REQUIRED ACTION: Your job with the data below is to output exactly the lines from the one holding "Task: Enable the Connector checkbox" down to the one holding "Task: Click the country field showing Canada*", both included, and no others.
(SUPPLIED ENTRIES Opens)
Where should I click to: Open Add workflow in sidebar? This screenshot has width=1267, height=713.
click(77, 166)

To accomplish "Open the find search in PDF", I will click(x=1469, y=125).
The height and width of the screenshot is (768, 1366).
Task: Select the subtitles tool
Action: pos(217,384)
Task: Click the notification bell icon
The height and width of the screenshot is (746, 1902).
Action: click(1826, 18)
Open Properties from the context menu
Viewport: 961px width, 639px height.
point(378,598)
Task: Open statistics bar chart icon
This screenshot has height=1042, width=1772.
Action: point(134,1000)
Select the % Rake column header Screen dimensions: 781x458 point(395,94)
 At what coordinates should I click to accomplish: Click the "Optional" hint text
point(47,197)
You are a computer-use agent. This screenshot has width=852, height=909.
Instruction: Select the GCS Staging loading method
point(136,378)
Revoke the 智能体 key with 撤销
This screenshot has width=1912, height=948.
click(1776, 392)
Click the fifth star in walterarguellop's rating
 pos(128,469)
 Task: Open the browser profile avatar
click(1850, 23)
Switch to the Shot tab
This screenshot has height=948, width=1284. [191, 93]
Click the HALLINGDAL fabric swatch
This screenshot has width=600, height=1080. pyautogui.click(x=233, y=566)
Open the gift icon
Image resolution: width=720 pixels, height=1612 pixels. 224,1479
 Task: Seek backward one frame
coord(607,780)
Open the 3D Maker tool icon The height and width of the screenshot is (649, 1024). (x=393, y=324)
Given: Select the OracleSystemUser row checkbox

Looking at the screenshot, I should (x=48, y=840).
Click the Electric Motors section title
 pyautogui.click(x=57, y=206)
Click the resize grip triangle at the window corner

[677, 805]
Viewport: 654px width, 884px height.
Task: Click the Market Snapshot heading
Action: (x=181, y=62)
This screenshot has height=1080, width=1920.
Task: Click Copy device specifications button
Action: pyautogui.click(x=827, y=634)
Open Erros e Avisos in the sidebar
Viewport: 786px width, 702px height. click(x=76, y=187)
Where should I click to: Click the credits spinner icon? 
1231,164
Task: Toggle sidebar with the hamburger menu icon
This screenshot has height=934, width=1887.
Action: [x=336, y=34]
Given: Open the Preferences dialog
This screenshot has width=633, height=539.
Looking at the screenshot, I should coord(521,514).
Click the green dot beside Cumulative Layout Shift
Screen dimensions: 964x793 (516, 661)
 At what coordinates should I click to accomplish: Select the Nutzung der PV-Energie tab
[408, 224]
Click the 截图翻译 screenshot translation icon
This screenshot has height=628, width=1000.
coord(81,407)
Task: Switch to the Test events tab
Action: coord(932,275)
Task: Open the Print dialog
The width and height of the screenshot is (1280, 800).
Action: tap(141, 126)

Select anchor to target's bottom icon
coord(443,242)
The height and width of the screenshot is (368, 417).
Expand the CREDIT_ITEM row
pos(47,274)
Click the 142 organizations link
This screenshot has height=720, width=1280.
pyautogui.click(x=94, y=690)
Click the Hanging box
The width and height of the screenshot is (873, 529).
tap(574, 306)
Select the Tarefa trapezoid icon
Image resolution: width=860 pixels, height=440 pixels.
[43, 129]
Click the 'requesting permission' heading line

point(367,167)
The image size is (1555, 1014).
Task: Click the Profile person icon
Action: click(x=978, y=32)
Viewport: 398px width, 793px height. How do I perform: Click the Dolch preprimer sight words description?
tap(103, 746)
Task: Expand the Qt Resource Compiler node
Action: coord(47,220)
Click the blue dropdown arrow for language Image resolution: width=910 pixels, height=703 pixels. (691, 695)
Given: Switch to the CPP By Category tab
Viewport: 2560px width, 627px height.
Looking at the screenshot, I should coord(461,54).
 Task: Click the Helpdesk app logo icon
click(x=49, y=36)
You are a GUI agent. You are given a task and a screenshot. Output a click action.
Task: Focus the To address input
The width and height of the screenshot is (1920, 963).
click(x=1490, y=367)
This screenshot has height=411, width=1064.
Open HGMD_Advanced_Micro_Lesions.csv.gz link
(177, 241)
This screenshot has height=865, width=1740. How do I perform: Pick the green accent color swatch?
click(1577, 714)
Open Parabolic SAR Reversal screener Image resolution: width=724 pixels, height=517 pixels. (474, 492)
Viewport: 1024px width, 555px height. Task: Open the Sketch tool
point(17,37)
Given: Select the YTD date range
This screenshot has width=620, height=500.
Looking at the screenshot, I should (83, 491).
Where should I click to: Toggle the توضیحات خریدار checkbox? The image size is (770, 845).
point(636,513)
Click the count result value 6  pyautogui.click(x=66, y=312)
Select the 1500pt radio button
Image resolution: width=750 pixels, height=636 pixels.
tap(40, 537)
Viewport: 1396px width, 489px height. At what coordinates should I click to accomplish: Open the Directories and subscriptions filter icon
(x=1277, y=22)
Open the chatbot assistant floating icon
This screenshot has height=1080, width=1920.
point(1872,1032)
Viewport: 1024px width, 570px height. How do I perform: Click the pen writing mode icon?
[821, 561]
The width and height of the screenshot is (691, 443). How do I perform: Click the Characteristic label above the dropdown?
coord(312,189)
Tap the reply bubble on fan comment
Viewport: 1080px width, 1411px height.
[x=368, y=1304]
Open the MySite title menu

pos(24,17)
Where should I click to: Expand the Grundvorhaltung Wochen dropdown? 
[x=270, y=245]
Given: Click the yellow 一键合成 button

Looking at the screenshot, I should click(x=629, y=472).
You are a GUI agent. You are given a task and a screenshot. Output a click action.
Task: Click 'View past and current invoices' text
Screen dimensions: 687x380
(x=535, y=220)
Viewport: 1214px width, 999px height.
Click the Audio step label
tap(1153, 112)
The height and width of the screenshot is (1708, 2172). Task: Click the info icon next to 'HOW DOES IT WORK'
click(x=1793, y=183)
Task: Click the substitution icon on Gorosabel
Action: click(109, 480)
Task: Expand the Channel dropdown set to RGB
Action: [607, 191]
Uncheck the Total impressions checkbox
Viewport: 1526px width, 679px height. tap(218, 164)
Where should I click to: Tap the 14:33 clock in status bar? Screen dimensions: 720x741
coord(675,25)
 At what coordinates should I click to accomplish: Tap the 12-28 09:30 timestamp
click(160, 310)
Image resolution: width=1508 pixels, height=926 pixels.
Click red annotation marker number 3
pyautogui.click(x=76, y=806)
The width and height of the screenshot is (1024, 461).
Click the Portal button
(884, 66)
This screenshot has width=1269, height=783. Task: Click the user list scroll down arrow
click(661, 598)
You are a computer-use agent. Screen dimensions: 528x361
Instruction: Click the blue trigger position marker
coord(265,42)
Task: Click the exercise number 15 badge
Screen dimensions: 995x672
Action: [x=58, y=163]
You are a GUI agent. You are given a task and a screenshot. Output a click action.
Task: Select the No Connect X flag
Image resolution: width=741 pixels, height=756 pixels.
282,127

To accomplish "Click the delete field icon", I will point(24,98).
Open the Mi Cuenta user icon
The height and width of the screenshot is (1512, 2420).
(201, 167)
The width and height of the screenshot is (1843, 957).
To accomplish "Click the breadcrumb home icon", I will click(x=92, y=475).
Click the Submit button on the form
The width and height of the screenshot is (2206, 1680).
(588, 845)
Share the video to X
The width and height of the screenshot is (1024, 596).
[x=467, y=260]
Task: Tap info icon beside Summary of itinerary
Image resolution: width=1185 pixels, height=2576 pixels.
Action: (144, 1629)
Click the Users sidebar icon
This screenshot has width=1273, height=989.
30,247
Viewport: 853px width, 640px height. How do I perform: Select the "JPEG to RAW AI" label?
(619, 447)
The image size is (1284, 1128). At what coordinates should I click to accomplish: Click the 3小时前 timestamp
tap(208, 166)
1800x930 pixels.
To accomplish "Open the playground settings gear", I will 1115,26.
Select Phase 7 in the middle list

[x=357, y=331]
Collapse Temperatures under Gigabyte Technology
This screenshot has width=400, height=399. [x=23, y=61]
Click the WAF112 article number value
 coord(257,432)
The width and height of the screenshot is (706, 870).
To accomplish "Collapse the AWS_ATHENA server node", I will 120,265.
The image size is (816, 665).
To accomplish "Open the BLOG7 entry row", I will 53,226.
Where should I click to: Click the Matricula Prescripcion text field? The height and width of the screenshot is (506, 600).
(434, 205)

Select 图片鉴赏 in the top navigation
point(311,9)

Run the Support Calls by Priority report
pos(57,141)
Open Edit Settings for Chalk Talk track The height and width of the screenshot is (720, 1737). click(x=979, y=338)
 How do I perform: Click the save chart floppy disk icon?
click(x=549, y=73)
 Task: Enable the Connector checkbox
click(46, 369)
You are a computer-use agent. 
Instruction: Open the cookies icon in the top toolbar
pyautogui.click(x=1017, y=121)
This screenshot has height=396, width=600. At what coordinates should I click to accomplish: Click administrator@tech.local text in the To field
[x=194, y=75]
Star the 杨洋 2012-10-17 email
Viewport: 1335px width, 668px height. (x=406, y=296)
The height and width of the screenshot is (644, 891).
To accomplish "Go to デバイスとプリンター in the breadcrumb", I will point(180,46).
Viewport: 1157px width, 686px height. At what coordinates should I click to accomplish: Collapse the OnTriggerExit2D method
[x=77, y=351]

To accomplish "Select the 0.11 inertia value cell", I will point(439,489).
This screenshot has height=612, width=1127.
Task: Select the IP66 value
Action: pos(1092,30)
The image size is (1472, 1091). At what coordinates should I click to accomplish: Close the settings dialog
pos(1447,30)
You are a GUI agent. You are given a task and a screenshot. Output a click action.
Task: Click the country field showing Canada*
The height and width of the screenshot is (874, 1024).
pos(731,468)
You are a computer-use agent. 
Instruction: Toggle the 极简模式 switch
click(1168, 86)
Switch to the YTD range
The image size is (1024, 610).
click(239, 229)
(SUPPLIED ENTRIES Closes)
EXERCISE ANSWER:
 Task: Enable the Connector checkbox
click(46, 369)
You are a computer-use agent. 
Instruction: Open the cookies icon in the top toolbar
pyautogui.click(x=1017, y=121)
This screenshot has height=396, width=600. At what coordinates should I click to accomplish: Click administrator@tech.local text in the To field
[x=194, y=75]
Star the 杨洋 2012-10-17 email
Viewport: 1335px width, 668px height. (x=406, y=296)
The height and width of the screenshot is (644, 891).
To accomplish "Go to デバイスとプリンター in the breadcrumb", I will point(180,46).
Viewport: 1157px width, 686px height. At what coordinates should I click to accomplish: Collapse the OnTriggerExit2D method
[x=77, y=351]

To accomplish "Select the 0.11 inertia value cell", I will point(439,489).
This screenshot has height=612, width=1127.
Task: Select the IP66 value
Action: pos(1092,30)
The image size is (1472, 1091). At what coordinates should I click to accomplish: Close the settings dialog
pos(1447,30)
You are a GUI agent. You are given a task and a screenshot. Output a click action.
Task: Click the country field showing Canada*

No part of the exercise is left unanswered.